(Records from a dataset)
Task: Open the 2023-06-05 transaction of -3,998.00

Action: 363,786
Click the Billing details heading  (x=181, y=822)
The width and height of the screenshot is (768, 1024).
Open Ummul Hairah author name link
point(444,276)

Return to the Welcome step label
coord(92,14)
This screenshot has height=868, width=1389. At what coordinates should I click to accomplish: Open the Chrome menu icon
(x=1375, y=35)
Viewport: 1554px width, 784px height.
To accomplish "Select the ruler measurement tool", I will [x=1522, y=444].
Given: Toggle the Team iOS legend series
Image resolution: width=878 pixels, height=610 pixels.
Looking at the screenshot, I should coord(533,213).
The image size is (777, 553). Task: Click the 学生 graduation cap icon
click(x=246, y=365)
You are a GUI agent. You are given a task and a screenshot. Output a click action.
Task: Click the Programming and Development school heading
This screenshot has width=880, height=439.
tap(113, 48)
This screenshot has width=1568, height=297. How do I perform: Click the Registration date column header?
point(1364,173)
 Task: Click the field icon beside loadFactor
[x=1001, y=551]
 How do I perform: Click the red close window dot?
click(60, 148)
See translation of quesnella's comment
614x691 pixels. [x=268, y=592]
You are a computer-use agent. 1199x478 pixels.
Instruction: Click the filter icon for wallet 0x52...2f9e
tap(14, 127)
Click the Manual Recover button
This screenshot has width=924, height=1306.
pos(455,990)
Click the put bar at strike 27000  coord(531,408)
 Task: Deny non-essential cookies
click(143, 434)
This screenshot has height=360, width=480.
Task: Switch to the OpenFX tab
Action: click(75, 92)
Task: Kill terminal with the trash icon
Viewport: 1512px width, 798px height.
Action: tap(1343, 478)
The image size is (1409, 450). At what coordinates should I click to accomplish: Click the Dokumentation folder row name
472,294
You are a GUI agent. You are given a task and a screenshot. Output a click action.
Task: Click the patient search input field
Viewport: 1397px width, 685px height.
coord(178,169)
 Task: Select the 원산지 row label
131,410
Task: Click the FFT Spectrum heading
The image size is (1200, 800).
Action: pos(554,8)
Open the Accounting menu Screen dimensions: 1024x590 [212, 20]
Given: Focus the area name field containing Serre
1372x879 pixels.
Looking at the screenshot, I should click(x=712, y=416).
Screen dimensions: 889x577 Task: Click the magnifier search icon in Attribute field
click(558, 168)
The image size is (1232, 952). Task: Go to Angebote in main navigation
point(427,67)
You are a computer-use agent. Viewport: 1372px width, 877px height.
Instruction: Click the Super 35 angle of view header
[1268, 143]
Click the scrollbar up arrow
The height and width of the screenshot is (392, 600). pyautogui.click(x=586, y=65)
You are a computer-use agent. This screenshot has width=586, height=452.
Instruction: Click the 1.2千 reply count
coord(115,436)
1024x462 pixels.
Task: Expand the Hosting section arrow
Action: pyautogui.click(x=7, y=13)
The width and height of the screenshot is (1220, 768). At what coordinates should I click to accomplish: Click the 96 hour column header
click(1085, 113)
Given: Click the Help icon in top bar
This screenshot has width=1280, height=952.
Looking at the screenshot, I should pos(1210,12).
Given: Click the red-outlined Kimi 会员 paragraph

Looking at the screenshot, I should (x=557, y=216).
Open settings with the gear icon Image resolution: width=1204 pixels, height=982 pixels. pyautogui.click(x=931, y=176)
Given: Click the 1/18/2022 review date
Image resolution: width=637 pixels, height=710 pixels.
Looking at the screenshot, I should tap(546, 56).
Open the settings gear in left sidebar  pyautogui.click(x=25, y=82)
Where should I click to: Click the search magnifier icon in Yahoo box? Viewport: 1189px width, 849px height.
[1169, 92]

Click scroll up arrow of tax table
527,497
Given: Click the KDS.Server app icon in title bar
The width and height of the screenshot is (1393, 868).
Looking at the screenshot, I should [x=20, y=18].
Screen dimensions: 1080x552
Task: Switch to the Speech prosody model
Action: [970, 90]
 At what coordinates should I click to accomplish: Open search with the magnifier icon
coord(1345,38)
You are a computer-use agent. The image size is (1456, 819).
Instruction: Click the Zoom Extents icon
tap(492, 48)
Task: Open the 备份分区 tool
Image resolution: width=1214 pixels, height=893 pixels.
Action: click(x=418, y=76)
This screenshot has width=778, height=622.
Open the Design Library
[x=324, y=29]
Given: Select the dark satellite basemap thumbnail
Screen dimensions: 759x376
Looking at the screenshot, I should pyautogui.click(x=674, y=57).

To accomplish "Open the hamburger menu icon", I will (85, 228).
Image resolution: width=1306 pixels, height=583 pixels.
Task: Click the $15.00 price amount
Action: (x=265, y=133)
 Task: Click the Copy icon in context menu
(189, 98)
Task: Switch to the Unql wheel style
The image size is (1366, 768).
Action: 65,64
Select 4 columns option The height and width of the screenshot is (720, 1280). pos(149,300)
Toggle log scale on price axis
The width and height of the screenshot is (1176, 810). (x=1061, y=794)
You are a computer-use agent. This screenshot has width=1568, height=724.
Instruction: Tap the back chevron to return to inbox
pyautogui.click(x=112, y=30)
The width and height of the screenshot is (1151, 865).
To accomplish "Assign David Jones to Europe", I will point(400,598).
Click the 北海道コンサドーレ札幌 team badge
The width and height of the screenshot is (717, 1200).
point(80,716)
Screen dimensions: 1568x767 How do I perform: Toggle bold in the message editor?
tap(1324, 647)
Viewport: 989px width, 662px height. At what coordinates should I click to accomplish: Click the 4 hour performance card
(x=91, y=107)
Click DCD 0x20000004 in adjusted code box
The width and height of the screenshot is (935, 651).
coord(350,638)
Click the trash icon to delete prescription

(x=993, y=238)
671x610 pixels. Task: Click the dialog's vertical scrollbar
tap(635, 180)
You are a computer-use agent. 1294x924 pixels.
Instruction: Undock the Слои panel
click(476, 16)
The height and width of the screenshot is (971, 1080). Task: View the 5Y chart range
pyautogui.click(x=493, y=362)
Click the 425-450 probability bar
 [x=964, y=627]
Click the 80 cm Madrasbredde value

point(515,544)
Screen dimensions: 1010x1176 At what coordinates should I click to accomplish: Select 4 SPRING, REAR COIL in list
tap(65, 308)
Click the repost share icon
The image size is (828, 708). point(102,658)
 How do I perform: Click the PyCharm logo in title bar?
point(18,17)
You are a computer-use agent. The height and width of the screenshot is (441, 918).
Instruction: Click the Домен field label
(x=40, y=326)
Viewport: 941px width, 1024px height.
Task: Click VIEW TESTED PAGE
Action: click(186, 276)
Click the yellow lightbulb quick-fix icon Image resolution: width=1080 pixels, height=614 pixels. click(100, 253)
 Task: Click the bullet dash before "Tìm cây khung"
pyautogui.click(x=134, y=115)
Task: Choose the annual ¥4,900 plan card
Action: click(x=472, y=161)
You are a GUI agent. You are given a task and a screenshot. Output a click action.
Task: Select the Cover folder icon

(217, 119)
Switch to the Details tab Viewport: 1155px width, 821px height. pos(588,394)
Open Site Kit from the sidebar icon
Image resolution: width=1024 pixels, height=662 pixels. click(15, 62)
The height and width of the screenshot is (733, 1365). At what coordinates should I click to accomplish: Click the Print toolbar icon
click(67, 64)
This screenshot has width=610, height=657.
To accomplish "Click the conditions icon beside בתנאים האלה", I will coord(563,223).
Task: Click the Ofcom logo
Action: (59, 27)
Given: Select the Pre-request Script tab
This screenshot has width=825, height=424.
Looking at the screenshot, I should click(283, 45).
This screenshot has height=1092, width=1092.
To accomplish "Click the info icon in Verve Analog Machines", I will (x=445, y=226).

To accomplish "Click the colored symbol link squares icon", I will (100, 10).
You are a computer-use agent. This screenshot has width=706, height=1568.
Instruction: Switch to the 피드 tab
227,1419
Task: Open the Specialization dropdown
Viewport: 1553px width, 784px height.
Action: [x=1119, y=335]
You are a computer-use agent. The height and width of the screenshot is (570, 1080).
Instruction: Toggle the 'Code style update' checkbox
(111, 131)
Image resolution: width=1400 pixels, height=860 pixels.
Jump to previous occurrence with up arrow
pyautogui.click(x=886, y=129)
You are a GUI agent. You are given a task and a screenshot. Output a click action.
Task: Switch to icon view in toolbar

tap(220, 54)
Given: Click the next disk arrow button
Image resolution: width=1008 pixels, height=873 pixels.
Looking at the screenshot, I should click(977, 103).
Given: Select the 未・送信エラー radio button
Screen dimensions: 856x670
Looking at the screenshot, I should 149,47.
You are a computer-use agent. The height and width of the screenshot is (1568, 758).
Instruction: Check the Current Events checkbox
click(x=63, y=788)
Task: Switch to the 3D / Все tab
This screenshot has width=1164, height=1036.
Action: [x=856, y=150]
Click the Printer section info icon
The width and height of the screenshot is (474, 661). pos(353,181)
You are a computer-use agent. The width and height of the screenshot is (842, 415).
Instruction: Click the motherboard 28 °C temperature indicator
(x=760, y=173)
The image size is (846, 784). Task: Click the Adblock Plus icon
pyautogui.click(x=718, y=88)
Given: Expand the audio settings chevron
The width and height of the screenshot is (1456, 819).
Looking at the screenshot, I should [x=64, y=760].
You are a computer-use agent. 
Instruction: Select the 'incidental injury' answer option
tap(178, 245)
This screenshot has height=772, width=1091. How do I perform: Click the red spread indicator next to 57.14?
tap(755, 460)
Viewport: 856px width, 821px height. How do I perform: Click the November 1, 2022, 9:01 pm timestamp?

• WORK ITEM
Could you work out how many lines of the data above contain the word "computer"? Give only the number.

• TASK OUTPUT
12